配管擦過傷 | クルマ屋 奮闘記

配管擦過傷

クーラーアルミ配管の興味深い損傷事例

 

 1996-07製 BCNR33 スカイラインGT-R V-SPEC / 原動機: 2.6L RB26DETT !!
 上の画像は、そのクーラーコンデンサー左上部側方の配管付根。 ザックリ逝ってます ^^;

 V字の傷はかなり深そうに見えますが、意外とガス入れた尻から全部抜けてしまうほどではなく。
 かといって、他社で誤認修理後三日ほどしかクーラー効かなかったという・・・ 絶妙な削れ具合?!
 過去記事 クーラー配管ピンホール の例もそうですが、単なる配管途中からのガス漏れは発見が難しかったりします。



 実はここ、ちょうどラジエターで隠れる場所。
 GT-RのVスペックという車種相応、華麗な青に染め上げられたオールアルミ製ラジエターが鎮座。
 ボルトオン装着可能を謳った車種適合品だそうですが、換装の際には細心の注意が必要でしょう。

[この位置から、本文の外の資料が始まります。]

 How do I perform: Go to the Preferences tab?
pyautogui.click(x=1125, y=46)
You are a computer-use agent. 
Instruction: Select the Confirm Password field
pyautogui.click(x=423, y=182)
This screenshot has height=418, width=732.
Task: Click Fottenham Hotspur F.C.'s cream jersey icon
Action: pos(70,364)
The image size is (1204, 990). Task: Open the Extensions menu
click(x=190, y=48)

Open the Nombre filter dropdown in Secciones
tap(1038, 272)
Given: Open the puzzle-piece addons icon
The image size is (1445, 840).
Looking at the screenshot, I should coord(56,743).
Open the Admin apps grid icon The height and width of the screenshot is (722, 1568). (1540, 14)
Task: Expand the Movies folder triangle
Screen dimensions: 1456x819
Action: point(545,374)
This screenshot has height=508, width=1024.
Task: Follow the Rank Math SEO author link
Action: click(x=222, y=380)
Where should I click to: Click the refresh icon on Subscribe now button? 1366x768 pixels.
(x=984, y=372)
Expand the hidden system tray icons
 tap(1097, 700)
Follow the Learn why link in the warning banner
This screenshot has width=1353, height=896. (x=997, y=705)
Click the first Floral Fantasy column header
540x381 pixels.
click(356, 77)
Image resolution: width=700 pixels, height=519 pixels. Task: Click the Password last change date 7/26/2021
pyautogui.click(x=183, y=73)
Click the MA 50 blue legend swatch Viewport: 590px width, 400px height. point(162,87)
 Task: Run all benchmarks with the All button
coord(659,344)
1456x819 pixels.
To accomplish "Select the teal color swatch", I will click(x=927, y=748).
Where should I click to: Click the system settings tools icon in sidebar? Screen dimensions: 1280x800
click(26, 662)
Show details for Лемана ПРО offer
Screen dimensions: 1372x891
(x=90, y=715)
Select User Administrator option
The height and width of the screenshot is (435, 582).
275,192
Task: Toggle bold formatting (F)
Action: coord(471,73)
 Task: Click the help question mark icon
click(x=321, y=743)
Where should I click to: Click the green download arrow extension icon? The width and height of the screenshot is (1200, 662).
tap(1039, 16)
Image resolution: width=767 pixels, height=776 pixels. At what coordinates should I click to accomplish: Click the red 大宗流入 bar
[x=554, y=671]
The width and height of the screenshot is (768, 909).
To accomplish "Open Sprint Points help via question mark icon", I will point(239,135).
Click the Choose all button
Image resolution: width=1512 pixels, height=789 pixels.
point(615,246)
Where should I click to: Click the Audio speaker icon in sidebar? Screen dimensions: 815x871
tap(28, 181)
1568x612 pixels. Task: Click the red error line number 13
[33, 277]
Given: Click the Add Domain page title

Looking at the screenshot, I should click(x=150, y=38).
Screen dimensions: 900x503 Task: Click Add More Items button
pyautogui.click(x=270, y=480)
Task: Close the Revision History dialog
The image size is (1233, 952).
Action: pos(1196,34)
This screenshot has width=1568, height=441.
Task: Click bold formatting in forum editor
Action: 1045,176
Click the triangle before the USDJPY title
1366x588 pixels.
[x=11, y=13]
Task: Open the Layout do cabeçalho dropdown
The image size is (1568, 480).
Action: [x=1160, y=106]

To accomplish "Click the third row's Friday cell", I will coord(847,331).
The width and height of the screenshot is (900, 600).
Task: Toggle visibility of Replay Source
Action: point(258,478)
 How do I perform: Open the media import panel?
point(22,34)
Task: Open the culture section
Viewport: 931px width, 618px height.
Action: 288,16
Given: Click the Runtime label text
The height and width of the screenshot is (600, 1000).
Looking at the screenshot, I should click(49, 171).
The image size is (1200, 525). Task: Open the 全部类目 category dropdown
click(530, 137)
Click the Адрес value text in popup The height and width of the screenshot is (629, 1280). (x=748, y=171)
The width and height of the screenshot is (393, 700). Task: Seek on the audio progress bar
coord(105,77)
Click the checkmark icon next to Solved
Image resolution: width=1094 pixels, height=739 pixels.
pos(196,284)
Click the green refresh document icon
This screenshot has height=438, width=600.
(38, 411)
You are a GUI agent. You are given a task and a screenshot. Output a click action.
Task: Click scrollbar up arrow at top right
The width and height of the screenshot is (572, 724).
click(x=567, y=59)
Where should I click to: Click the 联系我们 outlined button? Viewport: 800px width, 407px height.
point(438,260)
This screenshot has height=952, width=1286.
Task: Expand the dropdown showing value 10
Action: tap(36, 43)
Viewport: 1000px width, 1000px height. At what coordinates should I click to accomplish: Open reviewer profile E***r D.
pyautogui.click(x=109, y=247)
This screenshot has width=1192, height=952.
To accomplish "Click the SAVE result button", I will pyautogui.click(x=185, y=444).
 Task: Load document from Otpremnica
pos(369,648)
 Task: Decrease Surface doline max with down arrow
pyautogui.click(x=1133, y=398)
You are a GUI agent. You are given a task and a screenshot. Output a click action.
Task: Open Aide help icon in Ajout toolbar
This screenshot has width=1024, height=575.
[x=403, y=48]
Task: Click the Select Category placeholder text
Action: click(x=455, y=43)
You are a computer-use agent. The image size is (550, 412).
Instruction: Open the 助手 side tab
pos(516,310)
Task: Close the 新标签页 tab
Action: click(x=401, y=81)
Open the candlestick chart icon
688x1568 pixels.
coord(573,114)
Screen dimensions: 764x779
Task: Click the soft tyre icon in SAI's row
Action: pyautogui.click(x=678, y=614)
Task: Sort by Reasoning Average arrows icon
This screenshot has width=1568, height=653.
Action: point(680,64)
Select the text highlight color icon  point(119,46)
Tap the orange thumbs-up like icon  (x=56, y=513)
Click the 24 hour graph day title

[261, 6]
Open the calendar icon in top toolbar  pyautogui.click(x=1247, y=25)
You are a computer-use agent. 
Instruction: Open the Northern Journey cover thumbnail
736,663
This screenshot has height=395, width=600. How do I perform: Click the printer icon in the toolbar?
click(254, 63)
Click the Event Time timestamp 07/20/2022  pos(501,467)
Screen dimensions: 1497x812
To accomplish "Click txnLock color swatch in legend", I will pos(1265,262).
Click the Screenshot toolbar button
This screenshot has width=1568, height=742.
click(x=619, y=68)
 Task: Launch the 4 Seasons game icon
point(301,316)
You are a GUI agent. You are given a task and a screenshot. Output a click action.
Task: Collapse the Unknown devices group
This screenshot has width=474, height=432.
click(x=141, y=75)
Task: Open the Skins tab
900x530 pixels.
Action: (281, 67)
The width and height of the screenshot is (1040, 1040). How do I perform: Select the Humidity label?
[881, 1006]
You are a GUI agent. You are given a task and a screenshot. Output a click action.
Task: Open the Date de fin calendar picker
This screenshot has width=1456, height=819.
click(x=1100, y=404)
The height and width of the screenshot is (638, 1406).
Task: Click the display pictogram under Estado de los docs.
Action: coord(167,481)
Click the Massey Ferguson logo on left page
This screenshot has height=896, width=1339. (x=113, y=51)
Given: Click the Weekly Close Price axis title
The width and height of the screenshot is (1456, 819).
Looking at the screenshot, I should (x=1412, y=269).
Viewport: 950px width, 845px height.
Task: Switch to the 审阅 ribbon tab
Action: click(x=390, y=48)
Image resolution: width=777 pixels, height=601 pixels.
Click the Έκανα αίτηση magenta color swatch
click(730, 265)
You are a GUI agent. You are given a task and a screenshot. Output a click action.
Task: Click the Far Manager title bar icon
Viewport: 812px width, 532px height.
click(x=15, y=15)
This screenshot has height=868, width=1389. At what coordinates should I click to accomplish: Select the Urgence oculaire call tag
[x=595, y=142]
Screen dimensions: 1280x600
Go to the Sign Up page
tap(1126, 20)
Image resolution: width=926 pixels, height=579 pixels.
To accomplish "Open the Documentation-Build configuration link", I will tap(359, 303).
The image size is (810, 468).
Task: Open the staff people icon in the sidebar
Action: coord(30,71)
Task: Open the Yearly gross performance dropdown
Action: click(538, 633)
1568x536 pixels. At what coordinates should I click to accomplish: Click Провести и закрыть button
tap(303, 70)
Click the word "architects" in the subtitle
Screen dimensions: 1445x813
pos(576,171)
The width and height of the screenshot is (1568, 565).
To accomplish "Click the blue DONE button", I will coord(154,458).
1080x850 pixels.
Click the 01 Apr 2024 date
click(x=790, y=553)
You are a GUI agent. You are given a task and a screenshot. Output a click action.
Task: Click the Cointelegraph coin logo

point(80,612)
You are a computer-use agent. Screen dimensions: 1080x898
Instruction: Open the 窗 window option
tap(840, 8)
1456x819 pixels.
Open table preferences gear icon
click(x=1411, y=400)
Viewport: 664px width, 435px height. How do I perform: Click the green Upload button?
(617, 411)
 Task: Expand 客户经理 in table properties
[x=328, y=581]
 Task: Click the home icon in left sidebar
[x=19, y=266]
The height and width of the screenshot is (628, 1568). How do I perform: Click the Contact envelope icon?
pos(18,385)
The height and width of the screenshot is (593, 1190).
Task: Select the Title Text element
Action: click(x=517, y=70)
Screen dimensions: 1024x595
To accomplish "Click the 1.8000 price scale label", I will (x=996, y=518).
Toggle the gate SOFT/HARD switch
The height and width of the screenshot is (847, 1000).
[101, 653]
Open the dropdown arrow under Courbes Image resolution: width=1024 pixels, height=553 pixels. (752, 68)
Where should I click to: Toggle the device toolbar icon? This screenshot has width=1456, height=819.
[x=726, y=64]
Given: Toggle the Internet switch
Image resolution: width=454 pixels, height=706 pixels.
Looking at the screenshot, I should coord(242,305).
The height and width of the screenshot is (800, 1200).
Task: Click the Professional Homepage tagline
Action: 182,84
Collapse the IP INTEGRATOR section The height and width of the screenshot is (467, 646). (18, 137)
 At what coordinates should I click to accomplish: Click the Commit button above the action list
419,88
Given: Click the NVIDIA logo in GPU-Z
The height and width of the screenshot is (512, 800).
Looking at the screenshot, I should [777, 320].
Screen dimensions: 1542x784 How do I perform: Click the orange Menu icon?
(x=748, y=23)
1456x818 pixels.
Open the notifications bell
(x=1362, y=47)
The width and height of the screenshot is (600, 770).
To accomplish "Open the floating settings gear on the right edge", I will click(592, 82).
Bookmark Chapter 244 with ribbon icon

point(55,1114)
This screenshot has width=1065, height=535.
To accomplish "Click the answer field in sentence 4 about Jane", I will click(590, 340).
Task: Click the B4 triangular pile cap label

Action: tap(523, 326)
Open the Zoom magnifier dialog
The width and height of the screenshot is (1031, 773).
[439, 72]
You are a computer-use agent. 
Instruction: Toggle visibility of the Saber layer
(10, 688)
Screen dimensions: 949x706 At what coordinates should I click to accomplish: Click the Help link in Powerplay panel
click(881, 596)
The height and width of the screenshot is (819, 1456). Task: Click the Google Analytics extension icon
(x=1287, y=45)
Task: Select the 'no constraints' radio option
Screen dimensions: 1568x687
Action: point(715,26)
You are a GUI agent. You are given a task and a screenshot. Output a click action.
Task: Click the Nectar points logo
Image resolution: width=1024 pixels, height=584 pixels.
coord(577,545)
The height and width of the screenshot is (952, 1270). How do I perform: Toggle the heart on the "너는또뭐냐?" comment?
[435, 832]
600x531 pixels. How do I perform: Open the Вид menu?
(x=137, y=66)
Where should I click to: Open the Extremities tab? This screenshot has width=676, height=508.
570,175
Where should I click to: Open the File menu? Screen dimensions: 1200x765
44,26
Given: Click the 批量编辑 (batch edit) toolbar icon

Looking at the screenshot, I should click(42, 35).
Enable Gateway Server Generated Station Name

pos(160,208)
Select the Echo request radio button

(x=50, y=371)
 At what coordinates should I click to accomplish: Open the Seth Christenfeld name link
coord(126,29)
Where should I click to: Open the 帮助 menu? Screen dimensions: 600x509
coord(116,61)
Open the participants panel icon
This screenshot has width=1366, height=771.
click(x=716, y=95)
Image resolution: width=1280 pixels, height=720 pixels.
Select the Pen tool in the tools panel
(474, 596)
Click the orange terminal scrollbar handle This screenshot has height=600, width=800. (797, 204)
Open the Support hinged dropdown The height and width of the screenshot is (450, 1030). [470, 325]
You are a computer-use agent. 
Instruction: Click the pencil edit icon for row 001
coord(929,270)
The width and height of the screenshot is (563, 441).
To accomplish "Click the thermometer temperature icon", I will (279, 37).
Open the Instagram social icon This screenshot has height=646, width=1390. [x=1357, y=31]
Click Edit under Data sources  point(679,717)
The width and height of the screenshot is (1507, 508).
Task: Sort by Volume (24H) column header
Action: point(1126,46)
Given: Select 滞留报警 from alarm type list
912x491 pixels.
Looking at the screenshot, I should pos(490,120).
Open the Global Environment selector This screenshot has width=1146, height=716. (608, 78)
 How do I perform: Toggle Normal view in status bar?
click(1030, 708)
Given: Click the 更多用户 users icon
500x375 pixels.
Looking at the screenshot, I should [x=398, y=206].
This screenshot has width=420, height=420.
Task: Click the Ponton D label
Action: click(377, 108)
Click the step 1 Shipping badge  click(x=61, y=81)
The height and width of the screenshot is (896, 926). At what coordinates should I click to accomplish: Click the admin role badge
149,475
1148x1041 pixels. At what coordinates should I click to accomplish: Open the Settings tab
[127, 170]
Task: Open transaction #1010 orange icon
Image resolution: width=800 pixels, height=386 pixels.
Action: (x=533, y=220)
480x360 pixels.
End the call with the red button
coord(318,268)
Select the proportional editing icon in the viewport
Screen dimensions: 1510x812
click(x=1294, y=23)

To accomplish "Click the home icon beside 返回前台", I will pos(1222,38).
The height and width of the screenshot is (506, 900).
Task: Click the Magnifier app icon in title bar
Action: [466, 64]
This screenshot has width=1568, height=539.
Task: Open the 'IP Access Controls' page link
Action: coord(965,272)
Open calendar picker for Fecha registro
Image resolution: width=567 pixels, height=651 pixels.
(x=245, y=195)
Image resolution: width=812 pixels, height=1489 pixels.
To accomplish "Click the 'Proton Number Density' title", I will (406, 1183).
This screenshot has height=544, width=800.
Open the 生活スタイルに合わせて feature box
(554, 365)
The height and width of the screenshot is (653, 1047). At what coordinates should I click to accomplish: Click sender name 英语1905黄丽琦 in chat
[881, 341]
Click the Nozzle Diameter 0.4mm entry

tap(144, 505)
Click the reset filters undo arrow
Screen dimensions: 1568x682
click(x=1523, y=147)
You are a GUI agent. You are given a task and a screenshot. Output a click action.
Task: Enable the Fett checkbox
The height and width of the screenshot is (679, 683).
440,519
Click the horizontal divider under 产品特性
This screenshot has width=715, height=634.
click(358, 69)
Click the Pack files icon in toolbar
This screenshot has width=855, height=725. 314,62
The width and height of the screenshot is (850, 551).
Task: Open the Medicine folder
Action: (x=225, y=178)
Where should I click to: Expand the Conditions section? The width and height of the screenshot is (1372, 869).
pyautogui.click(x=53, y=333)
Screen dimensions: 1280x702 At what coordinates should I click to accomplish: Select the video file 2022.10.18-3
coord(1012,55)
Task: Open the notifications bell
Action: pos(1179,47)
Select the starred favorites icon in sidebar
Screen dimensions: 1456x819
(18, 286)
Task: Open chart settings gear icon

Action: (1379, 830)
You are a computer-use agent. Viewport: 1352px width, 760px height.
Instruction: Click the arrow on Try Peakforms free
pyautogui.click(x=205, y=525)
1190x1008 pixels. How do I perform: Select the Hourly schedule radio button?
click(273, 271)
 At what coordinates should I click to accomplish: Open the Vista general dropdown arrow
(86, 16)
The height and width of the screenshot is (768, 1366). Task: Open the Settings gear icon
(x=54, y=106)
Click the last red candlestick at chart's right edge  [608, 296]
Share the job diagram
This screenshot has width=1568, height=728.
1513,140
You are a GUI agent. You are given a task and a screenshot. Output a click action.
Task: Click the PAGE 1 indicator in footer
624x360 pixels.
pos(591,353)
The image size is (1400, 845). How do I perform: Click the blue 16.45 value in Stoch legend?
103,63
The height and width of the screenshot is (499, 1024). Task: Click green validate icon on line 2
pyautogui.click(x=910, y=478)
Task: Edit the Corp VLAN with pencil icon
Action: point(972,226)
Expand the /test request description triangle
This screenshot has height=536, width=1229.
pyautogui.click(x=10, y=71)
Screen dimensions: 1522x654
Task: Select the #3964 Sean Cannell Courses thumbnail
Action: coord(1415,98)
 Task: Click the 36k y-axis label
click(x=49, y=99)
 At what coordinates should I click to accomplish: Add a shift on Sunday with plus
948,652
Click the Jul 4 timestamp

 確かに車種適合というだけあって、アッパー・ロワホースは純正位置と寸分違わず。
 スペース的にも何も問題なく、ちゃんと納まってました。
 唯一難があったのは、ラジエターの側面部。
 導風用サイドシール材の役目を果たす、L型アルミ板がラジエターに溶接されていたのですが・・・
 上図、クーラーコンデンサーのアルミ配管とL型部分が僅かに接触していたのでした。

 これ、こじるほど当っているのに強引に取り付けてあった、とかじゃないんです。
 ほんの微かにキスする程度。 それでも、配管やホース類は、干渉すると必ず擦過傷を生じます!
 この例の場合、干渉する板材端部が面取りされておらず鋭利だったこと、配管がアルミ材だったこと、
 ラジエターやクーラーコンデンサーというのは一般的に遊びあるよう甘く固定されており、振動の影響受けやすいこと、
 などなど悪条件が重なったため、社外品ラジエター交換後、たった半年ほどで数ミリも削れてしまったわけですが。。
 もし端部面取りしてあり5年もっても結局は削れてとらぶるわけですから。 根本原因を絶つ=干渉させないことが肝要



 本例への修理対応策としましては、
 傷ついた配管部溶接修理&フレキ保護 + ラジエター側切削面取り ( クリアランス 2cm 干渉回避 )

 という最終目標掲げ、LLC一旦抜き取りラジエター脱着。 手直し後、冷却水濾過・再充填・エア抜き。
 クーラーコンデンサーも溶接のため脱着せねばならず、残存フロンガス回収・配管切り離し・Oリング交換。
 ガス抜いたなら・・・ 低圧高圧2個の虫バルブ交換推奨。 レシーバータンクも同時交換を強く推奨 ( ¥6,980+消 )
 更に、外れて単体になったクーラーコンデンサー・・・ 放熱塗装の絶好のチャンスなので、するしないのご選択肢が。。

 単に傷ついた配管を修理するという、ただそれだけのことなんですが。
 それでも、それに派生・波及していくことがあれこれあるもので、私流のスタイル=数項目のご提案を。
 ガスと一緒に漏れてしまうコンプレッサーオイルは補充必須!
 そういう却下不可の事柄を除き、ご提案に対するお客様のご決断には素直に従うのみでとやかく文句は言いません。
 とはいうものの調子伺いでお尋ねした時、あれこれ不採用し安く上げたケースほど、盛夏のクーラー効きは今一と。。
 この事例では、さすがGT-Rのお客さま。 ALL GOサイン頂戴し、北極化に成功しています。